Even Goisque had stopped taking photos of the world. The snowy fields were dotted with monuments dedicated to the memory of the two armies. A stela bore the name of a man of whom charity obliges us to conceal his name and only refer to him as F.B. It was he who ordered the monument—and maybe financed it—and made sure this was known. Why didn’t he erect a commemorative stone with the following sentence engraved: “Here, where I have laid this slab, Napoleon passed with his entire army”?
The monument made me think of that TV journalist to whom I announced, live, a few months earlier, that I wished to retrace the steps of the Retreat, and pass through the Berezina. “Napoleon? The Berezina? That’s not very glorious,” was her comment.

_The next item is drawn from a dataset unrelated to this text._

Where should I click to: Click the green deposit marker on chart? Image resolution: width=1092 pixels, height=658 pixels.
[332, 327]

Here, before the river grave, the words I should have said back to her came to my lips. But, once again, I had been the victim of staircase wit.

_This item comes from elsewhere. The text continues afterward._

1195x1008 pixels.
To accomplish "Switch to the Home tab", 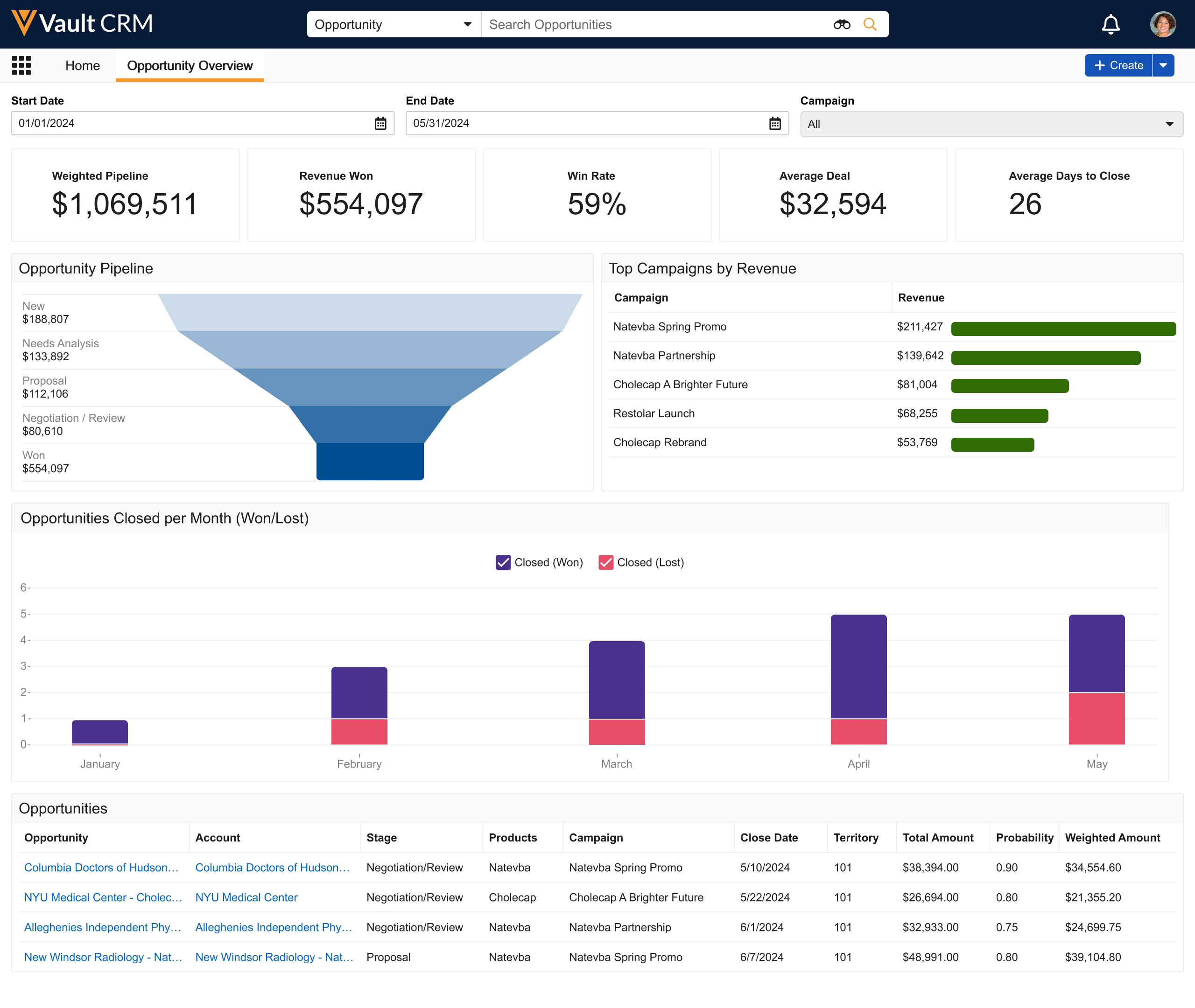I will click(82, 66).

“Really, my dear? You don’t think there’s any glory in the bridge builders who accepted death so that their companions might cross over? Or in Éblé, the gray-haired general who crossed the bridge several times under cannon fire in order to report to the Emperor the progress of the rescue, and who died from exhaustion a few days later? Nothing glorious about Larrey, the chief surgeon who made countless trips back and forth between banks in order to save his surgical equipment? Or about Bourgogne, who gave his bearskin to a shivering soldier? Or about the sappers who threw ropes to the wretches who’d fallen into the water, or about the women about whom Bourgogne writes that ‘they shamed some of the men, by bearing with admirable courage all the suffering and deprivations they were subjected to’? Or about the Emperor who saved forty thousand of his men, and about whom the Russians had sworn three days earlier that he didn’t have a chance in a million to escape them? What is glory for you, Madame, if not the warding off of horror through heroic deeds?”

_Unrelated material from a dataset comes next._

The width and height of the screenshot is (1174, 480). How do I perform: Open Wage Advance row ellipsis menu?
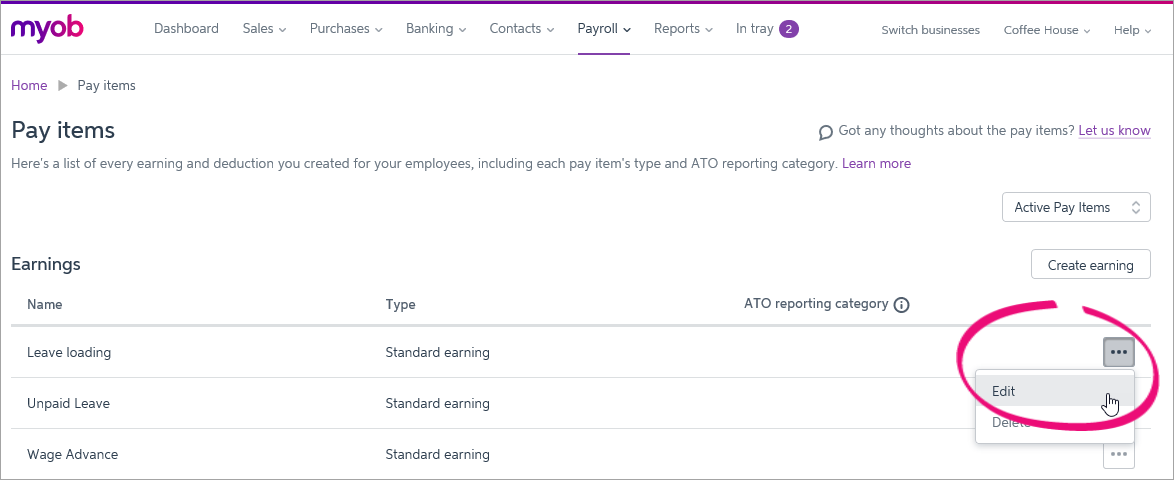point(1119,454)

Instead, I had stammered, “Er, well, actually…”
The rest of the journey, toward Lithuania, was a marvel. At times, we would glide through cream-colored woods. Suddenly, the road would penetrate citadel-forests with high peaks, and pine trees would erect walls of bronze, made faintly white by scattered patches of snow. Had a procession of elves crossed before our wheels, we wouldn’t have been in the least surprised. Goisque and I took it in turns driving and being a passenger. In the zinc coffin of the sidecar, one was free to think. Or rather to daydream. I remember the mountain climber Reinhold Messner as he was crossing the Antarctic. As he pulled his pulka, he confessed he killed entire hours with erotic fantasies. We were driving toward Smorgon and trying to cover as much road as possible before dark. Full bellies, Moldavian dancers, and rosy thighs were dancing before my eyes.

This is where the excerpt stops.